If your model allows an infinite number of variable values, then you
will have an infinite number of states to check.  So, your model
should restrict the variable values.  For example, maybe all
integer values larger than 3 could be represented by "LARGE".

The second clue to reading TLA+ is that each paragraph typically
refers to a transition between two states.  That is why it will refer
to both pc and pc'.  (Continue reading below for the meaning of pc and pc'.)

The third clue to reading TLA+ is that it refers to a pc[] array.
This is the "program counter".  So, pc["thr1"] refers to the
the current program counter, or statement label for process "thr1".

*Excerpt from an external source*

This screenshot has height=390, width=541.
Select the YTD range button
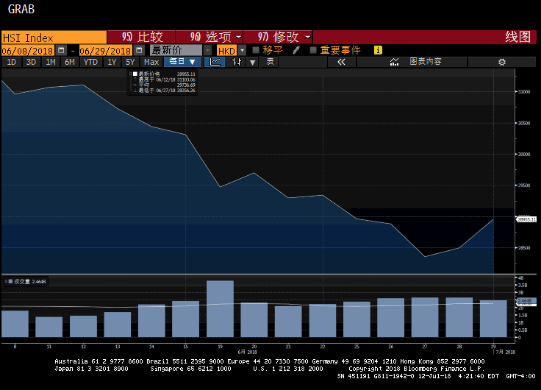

The fourth clue to reading TLA+ is that a prime (') after a variable
name, such as x', means that this is the value of the the variable
x in the next state (the target of the current transition between states).
Similarly, pc' refers to the value of the program counter in the
next state (i.e., the label of the statement that we will execute
next after the current transition).

The fifth clue to reading TLA+ is that the "=" operator is the same
as "==" in Java or C/C++.  Still More important, no variable is ever
modified or set to a new value in TLA+!  Instead, we are simply comparing
the variable values found in the source and target states, during a
transition between the two states.

Finally, for good or bad, you must get used to reading TLA+ code if
you want to understand what your PlusCal program is doing.  When TLA+
"compiles" a PlusCal program to TLA+, and when TLA+ runs the resulting
TLA+ program within a "model" (analogous to an executable), then any
TLA+ error statements will likely refer to the underlying TLA+ code,
and not to the PlusCal code itself.  TLA+ will provide an error trace
of a series of states if a model error is found.  But that error trace
will refer to TLA+, and not to PlusCal.

The program, two_threads.tla, is a good place to start reading
PlusCal/TLA+.  But when you understand it, consider reading some of the
other PlusCal examples in the same directory.